(Collected data entries)
════
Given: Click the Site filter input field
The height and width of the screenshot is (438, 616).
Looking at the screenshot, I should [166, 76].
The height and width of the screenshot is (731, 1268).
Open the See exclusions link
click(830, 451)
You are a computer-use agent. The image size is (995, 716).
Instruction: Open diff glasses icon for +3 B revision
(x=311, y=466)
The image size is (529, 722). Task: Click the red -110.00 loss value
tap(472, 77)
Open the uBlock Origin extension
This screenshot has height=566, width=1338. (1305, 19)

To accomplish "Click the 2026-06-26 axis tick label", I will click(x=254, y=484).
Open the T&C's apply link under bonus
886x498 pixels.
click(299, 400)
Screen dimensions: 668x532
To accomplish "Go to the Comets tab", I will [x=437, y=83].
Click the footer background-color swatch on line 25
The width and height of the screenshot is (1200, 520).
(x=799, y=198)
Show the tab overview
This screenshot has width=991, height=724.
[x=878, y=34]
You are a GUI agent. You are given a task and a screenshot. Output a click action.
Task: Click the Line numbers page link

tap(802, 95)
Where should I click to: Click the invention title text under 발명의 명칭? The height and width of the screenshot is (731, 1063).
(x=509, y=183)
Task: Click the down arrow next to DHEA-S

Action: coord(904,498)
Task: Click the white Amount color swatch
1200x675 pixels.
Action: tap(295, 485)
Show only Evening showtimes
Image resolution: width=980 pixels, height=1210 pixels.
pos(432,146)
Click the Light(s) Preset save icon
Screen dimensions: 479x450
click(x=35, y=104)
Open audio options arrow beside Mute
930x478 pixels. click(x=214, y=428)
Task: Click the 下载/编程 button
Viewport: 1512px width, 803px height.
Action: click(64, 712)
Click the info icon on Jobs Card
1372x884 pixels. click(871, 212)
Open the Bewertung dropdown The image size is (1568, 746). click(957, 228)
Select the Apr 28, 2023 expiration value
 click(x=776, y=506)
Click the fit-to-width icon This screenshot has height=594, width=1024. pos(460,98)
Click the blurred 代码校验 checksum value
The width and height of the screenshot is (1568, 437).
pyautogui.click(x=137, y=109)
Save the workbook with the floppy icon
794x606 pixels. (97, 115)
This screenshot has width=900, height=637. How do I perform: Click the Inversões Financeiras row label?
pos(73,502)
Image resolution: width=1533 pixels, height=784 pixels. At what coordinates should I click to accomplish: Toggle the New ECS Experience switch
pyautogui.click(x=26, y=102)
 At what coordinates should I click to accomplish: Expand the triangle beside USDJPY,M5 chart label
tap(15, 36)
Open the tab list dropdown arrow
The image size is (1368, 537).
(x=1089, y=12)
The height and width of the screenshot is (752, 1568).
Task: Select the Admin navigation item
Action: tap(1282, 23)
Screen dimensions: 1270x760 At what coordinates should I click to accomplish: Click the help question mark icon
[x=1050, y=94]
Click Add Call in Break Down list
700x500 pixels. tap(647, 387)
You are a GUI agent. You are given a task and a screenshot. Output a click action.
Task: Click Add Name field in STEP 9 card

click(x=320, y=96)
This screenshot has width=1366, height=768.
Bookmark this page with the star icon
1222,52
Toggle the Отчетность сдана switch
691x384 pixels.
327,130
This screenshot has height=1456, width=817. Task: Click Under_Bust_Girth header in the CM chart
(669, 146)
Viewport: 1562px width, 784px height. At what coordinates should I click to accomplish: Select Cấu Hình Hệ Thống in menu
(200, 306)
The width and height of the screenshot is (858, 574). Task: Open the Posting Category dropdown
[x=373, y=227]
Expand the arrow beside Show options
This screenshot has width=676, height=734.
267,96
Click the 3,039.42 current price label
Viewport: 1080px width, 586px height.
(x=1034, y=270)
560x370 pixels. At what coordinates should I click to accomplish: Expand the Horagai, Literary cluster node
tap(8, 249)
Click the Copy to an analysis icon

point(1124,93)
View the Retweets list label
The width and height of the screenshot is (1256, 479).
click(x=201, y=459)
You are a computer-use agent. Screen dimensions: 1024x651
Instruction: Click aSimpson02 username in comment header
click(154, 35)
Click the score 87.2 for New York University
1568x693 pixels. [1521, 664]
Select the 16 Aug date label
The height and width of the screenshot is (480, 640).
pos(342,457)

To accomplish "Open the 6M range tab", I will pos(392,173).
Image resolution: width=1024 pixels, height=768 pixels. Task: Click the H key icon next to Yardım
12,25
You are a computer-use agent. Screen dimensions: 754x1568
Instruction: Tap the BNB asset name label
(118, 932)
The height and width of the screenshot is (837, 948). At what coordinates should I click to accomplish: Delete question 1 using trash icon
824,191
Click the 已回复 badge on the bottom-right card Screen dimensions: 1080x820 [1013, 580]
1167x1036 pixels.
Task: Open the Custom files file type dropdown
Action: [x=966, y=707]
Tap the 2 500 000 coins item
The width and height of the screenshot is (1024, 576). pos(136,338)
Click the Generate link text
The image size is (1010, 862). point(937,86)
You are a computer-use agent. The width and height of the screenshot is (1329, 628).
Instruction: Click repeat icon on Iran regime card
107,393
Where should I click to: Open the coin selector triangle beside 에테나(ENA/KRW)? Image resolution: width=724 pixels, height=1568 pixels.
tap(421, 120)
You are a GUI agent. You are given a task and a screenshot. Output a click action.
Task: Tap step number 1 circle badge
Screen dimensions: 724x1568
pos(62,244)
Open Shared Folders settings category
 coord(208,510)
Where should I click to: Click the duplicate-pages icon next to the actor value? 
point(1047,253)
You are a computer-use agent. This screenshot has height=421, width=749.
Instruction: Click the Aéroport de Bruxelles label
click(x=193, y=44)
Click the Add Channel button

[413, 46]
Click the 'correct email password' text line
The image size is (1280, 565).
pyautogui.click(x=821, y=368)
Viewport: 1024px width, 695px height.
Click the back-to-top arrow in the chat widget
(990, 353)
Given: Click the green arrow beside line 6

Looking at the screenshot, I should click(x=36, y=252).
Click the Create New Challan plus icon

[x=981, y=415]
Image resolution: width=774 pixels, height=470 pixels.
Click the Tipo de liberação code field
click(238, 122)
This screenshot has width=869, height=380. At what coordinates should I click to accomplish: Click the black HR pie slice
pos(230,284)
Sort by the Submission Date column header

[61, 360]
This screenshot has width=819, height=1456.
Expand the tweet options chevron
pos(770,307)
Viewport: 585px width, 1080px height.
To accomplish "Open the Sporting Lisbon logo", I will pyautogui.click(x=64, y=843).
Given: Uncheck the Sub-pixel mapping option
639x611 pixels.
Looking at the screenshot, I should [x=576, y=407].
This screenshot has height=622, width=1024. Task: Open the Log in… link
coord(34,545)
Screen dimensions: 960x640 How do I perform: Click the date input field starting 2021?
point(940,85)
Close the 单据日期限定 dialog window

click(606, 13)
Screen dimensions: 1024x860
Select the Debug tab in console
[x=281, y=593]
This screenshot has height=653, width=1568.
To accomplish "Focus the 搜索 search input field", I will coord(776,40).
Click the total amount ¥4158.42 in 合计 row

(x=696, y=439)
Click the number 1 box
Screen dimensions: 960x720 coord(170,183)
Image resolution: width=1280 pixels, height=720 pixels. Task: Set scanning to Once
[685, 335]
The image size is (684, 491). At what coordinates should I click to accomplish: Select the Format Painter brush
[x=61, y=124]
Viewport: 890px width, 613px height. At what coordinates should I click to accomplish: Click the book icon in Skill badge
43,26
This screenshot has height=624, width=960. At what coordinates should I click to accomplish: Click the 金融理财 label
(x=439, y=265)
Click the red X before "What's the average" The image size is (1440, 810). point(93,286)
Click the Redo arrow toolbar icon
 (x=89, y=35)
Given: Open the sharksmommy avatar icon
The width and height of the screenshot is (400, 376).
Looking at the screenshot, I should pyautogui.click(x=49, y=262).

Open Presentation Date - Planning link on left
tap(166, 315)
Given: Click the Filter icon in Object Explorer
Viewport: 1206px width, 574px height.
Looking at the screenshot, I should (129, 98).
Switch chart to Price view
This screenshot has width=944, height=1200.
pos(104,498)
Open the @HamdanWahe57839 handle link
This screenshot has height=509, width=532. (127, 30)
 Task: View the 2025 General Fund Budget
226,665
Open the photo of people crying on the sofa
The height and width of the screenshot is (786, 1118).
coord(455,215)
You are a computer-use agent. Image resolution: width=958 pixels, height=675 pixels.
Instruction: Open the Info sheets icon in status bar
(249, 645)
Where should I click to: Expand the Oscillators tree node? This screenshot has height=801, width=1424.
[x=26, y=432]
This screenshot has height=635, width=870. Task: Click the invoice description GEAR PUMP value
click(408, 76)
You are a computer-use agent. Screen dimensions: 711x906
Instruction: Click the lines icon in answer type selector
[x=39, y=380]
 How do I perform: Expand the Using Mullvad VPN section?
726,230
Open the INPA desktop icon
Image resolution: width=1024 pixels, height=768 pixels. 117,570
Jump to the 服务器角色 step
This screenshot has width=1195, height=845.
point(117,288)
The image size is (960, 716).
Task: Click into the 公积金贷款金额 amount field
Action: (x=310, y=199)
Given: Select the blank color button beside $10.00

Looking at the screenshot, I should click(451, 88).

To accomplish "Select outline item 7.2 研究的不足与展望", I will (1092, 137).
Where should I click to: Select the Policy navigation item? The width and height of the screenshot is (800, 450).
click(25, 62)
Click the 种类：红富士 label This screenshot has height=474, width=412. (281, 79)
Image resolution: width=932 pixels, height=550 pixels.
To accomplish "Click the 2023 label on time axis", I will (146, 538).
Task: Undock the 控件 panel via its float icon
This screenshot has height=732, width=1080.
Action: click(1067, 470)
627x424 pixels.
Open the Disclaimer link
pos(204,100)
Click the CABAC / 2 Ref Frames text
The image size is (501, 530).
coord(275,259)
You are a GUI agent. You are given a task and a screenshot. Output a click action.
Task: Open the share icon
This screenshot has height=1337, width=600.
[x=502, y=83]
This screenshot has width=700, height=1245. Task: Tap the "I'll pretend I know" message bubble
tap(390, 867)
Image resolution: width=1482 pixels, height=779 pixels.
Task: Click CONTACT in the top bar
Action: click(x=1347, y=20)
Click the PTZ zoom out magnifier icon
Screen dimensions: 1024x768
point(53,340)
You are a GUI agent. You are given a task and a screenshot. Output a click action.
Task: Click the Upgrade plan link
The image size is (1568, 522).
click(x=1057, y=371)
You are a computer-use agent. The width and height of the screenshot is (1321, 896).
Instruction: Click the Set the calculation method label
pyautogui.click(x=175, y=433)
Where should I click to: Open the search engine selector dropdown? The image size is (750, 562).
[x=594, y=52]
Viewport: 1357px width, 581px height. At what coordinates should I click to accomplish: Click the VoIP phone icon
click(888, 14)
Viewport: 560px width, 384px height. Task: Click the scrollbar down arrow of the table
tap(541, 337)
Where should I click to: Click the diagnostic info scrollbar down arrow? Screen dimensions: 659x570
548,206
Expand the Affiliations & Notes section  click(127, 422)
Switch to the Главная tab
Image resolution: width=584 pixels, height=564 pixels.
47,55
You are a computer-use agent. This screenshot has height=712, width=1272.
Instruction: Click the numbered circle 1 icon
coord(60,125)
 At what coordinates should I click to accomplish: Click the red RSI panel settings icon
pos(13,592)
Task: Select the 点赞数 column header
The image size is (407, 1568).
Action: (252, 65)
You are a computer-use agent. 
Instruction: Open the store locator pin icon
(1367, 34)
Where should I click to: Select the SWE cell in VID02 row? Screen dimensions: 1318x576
════
Extract the lines above, from the first one through the one containing "You are a computer-use agent. The image", and return only those, unchanged.

- [OUTPUT FOR THIS EXERCISE]
Given: Click the Site filter input field
The height and width of the screenshot is (438, 616).
Looking at the screenshot, I should [166, 76].
The height and width of the screenshot is (731, 1268).
Open the See exclusions link
click(830, 451)
You are a computer-use agent. The image size is (995, 716).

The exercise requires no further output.